» Work instructions
Nothing below is to be printed except the lines between the line holding "Screenshot is 388x2576." and the line holding "Palpites NBA Hoje (12/12/2025) (113, 1057)", inclusive, each exactly as it appears.

*** Begin section ***

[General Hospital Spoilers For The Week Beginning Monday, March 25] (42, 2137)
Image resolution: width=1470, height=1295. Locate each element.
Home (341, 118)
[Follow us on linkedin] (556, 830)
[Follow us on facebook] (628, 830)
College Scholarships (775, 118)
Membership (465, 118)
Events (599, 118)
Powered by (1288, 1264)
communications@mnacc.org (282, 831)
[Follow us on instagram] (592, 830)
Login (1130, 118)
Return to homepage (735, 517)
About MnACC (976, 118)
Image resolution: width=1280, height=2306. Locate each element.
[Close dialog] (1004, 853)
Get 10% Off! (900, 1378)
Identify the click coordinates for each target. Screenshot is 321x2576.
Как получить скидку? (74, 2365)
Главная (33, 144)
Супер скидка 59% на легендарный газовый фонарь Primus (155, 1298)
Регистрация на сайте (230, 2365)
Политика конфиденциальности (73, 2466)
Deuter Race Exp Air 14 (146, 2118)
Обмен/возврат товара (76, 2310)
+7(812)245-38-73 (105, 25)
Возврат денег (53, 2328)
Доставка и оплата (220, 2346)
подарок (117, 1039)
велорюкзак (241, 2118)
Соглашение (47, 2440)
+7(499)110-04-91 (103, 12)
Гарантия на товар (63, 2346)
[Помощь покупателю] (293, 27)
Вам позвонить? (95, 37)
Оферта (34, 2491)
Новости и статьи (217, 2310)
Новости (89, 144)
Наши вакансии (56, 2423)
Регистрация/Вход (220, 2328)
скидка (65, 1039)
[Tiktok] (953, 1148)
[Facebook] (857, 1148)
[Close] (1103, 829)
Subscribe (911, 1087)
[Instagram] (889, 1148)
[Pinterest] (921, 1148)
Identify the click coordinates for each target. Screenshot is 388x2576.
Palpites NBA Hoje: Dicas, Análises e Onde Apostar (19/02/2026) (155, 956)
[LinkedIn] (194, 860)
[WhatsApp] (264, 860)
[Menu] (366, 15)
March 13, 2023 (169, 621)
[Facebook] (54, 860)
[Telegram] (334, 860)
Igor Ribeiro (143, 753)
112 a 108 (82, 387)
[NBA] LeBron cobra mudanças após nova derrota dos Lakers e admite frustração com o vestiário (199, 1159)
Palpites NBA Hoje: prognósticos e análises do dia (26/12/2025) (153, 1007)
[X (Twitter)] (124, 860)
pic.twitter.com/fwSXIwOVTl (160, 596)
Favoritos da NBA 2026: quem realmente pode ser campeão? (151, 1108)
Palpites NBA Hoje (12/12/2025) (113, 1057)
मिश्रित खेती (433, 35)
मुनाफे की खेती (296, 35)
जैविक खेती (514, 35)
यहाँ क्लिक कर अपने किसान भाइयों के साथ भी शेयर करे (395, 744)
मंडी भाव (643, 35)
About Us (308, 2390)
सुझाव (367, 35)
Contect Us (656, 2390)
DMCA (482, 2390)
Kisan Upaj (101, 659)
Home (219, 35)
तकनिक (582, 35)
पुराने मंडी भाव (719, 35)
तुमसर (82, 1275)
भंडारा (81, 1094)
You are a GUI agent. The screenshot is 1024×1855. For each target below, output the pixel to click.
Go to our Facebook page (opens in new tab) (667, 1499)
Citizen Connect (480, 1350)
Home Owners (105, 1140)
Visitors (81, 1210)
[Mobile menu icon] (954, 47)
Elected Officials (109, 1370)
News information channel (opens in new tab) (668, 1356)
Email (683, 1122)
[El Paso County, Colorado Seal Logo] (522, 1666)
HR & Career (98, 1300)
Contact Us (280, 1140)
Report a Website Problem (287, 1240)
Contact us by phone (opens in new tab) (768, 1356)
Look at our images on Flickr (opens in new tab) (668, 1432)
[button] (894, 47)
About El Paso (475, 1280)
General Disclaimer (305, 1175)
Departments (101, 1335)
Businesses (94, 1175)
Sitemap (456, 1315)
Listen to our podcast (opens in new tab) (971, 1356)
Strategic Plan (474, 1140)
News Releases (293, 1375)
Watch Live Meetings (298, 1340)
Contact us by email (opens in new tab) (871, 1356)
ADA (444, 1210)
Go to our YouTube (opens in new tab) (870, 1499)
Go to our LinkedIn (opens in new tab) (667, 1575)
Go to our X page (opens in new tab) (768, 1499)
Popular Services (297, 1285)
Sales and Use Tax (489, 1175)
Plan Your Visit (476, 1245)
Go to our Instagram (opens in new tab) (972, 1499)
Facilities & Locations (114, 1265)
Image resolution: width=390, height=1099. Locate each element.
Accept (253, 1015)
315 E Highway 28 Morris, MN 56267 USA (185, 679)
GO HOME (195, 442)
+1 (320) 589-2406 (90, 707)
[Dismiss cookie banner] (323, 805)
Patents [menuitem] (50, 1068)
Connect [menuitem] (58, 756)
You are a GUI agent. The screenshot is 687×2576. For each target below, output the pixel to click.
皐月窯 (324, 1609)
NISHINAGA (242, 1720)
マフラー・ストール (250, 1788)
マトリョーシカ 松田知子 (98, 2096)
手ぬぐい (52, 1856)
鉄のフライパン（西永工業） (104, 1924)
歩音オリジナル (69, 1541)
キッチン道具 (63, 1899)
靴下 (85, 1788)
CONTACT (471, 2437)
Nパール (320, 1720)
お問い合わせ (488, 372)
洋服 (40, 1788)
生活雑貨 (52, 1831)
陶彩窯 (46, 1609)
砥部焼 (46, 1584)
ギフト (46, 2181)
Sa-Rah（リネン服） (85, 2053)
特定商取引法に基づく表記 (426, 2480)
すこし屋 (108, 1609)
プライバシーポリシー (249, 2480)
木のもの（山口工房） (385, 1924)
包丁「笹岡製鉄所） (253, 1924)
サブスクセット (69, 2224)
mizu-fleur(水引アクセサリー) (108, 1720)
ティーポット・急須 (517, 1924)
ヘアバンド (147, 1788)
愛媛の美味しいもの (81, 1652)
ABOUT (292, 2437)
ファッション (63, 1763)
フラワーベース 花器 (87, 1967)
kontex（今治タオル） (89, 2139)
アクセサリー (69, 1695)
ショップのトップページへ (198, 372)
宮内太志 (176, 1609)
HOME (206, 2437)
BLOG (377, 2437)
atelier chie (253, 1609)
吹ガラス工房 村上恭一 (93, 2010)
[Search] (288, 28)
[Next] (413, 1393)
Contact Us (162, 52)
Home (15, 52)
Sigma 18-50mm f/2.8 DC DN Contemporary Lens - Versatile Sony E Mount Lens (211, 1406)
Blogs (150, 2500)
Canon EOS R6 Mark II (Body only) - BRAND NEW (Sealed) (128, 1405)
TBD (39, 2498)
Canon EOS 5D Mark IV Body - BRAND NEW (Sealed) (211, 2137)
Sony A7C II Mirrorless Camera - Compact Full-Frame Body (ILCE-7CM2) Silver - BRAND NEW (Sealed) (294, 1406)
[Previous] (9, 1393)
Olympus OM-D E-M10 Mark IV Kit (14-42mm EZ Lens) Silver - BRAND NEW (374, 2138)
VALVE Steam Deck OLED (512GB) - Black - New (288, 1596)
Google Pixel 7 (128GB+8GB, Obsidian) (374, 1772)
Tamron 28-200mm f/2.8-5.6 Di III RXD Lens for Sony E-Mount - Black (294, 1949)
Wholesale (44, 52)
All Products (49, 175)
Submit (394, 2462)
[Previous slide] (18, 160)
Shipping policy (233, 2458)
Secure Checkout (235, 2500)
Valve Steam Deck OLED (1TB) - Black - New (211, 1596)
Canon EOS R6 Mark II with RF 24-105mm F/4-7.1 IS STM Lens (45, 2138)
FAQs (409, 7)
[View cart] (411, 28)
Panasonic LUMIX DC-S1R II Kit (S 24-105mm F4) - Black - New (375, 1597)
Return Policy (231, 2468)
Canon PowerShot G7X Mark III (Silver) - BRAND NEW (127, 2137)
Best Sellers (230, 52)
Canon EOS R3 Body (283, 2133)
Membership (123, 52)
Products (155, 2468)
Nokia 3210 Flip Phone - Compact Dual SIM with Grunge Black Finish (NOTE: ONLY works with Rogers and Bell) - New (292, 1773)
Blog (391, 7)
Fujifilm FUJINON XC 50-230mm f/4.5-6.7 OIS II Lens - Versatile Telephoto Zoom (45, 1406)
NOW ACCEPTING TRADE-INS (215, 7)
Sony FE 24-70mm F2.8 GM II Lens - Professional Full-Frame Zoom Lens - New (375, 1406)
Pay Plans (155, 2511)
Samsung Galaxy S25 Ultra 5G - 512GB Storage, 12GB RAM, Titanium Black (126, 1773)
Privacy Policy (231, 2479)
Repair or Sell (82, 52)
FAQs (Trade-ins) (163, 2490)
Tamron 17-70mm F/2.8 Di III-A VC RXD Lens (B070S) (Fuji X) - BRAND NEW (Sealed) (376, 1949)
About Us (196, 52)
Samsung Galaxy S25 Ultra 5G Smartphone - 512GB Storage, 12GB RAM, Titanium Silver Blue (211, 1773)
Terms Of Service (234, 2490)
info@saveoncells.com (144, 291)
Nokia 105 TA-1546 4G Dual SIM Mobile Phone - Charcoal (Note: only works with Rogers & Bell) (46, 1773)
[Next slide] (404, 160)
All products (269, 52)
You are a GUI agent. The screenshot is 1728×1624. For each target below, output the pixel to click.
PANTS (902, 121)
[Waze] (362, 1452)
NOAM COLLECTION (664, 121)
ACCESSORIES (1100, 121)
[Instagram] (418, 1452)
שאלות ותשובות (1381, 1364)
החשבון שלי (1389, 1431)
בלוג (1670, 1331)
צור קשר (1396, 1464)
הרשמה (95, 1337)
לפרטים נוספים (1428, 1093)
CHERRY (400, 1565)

*** End section ***

» Exercise answer
Identify the click coordinates for each target. Screenshot is 388x2576.
Palpites NBA Hoje: Dicas, Análises e Onde Apostar (19/02/2026) (155, 956)
[LinkedIn] (194, 860)
[WhatsApp] (264, 860)
[Menu] (366, 15)
March 13, 2023 (169, 621)
[Facebook] (54, 860)
[Telegram] (334, 860)
Igor Ribeiro (143, 753)
112 a 108 (82, 387)
[NBA] LeBron cobra mudanças após nova derrota dos Lakers e admite frustração com o vestiário (199, 1159)
Palpites NBA Hoje: prognósticos e análises do dia (26/12/2025) (153, 1007)
[X (Twitter)] (124, 860)
pic.twitter.com/fwSXIwOVTl (160, 596)
Favoritos da NBA 2026: quem realmente pode ser campeão? (151, 1108)
Palpites NBA Hoje (12/12/2025) (113, 1057)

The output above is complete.